Nicolas Asfouri/AFP/Getty Images

Une meilleure politique économique pour le Japon

NEW YORK – Il y a 25 ans au Japon, l'éclatement de la bulle des actifs a été suivi de 25 ans de malaise économique, une "décennie perdue" suivant l'autre. Certaines critiques visant la politique économique nippone ne sont cependant pas justifiées. La croissance n'est pas un objectif en soi - c'est la qualité et le niveau de vie qui devraient nous préoccuper. Le Japon a été l'un des premiers pays à juguler sa croissance démographique et sa productivité est à la hausse. La croissance de la production par personne active, notamment depuis 2008, dépasse celle des USA et elle est bien plus élevée qu'en Europe.

Les Japonais estiment néanmoins qu'ils peuvent faire mieux, et je partage leur point de vue. Le Japon a des problèmes à la fois en terme d'offre et de demande, tant dans l'économie réelle que dans la finance. Pour y répondre, il faut une autre politique que celle adoptée récemment qui n'atteint pas sa cible en matière d'inflation et ne parvient ni à restaurer la confiance ni à stimuler suffisamment la croissance.

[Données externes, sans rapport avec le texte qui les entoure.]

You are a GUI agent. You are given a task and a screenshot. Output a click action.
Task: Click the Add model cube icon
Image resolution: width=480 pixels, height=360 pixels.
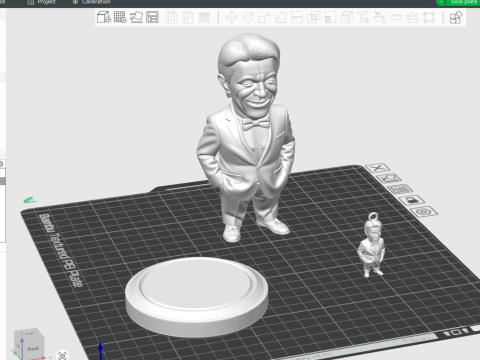(x=103, y=17)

Tout d'abord, une taxe sur les émissions de carbone dans le cadre d'une "finance verte" pourrait générer d'énormes investissements destinés à moderniser l'économie. Cette stimulation pourrait compenser les conséquences du retrait de l'argent du systéme et celles du "contre-effet de richesse" lié à la diminution de valeur des "actifs carbonés". Ce contre-effet devrait être de faible ampleur ; et le stock de capital étant largement indépendant du nouveau systéme de prix, il sera possible d'investir des sommes considérables - à moins que la stimulation attendue ne prenne plus de temps que prévu.